## Directions for this task
Down to the last character, repeat the entries beneath this task.

## Material provided
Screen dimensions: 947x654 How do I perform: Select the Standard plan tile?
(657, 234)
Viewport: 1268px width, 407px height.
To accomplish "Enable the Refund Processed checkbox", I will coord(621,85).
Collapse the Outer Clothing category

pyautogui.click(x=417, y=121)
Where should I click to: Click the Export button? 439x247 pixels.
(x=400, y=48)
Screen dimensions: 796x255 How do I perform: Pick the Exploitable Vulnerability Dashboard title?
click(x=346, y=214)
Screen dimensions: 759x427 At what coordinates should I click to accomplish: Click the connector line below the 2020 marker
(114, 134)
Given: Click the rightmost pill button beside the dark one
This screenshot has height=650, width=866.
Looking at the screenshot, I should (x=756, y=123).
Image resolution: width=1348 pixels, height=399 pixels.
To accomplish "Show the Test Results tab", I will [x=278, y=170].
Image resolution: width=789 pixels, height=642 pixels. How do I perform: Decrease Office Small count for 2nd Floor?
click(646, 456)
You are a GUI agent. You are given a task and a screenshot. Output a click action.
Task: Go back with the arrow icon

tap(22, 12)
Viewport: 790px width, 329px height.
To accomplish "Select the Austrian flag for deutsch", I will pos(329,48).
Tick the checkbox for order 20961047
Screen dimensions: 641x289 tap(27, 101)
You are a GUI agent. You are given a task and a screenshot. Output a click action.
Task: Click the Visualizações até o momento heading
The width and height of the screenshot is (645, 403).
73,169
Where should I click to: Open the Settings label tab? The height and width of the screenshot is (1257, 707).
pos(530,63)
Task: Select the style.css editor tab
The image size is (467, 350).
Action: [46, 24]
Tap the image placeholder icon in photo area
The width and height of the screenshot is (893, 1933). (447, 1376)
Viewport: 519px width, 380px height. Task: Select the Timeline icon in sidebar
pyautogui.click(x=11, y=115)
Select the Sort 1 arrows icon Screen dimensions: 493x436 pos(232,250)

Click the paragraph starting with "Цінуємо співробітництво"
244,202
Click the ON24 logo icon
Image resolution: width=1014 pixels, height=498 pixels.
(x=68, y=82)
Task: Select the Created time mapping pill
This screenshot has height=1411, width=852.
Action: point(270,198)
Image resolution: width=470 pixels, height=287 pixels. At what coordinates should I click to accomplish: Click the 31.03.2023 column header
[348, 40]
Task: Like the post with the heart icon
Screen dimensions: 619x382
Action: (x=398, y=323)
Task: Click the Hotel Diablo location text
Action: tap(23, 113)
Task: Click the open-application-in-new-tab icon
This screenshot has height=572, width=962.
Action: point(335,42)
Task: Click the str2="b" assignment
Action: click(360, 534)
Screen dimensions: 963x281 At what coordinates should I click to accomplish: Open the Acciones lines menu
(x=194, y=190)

## Solution for this problem
Screen dimensions: 947x654 How do I perform: Select the Standard plan tile?
(657, 234)
Viewport: 1268px width, 407px height.
To accomplish "Enable the Refund Processed checkbox", I will coord(621,85).
Collapse the Outer Clothing category

pyautogui.click(x=417, y=121)
Where should I click to: Click the Export button? 439x247 pixels.
(x=400, y=48)
Screen dimensions: 796x255 How do I perform: Pick the Exploitable Vulnerability Dashboard title?
click(x=346, y=214)
Screen dimensions: 759x427 At what coordinates should I click to accomplish: Click the connector line below the 2020 marker
(114, 134)
Given: Click the rightmost pill button beside the dark one
This screenshot has height=650, width=866.
Looking at the screenshot, I should (x=756, y=123).
Image resolution: width=1348 pixels, height=399 pixels.
To accomplish "Show the Test Results tab", I will [x=278, y=170].
Image resolution: width=789 pixels, height=642 pixels. How do I perform: Decrease Office Small count for 2nd Floor?
click(646, 456)
You are a GUI agent. You are given a task and a screenshot. Output a click action.
Task: Go back with the arrow icon

tap(22, 12)
Viewport: 790px width, 329px height.
To accomplish "Select the Austrian flag for deutsch", I will pos(329,48).
Tick the checkbox for order 20961047
Screen dimensions: 641x289 tap(27, 101)
You are a GUI agent. You are given a task and a screenshot. Output a click action.
Task: Click the Visualizações até o momento heading
The width and height of the screenshot is (645, 403).
73,169
Where should I click to: Open the Settings label tab? The height and width of the screenshot is (1257, 707).
pos(530,63)
Task: Select the style.css editor tab
The image size is (467, 350).
Action: [46, 24]
Tap the image placeholder icon in photo area
The width and height of the screenshot is (893, 1933). (447, 1376)
Viewport: 519px width, 380px height. Task: Select the Timeline icon in sidebar
pyautogui.click(x=11, y=115)
Select the Sort 1 arrows icon Screen dimensions: 493x436 pos(232,250)

Click the paragraph starting with "Цінуємо співробітництво"
244,202
Click the ON24 logo icon
Image resolution: width=1014 pixels, height=498 pixels.
(x=68, y=82)
Task: Select the Created time mapping pill
This screenshot has height=1411, width=852.
Action: point(270,198)
Image resolution: width=470 pixels, height=287 pixels. At what coordinates should I click to accomplish: Click the 31.03.2023 column header
[348, 40]
Task: Like the post with the heart icon
Screen dimensions: 619x382
Action: (x=398, y=323)
Task: Click the Hotel Diablo location text
Action: tap(23, 113)
Task: Click the open-application-in-new-tab icon
This screenshot has height=572, width=962.
Action: point(335,42)
Task: Click the str2="b" assignment
Action: click(360, 534)
Screen dimensions: 963x281 At what coordinates should I click to accomplish: Open the Acciones lines menu
(x=194, y=190)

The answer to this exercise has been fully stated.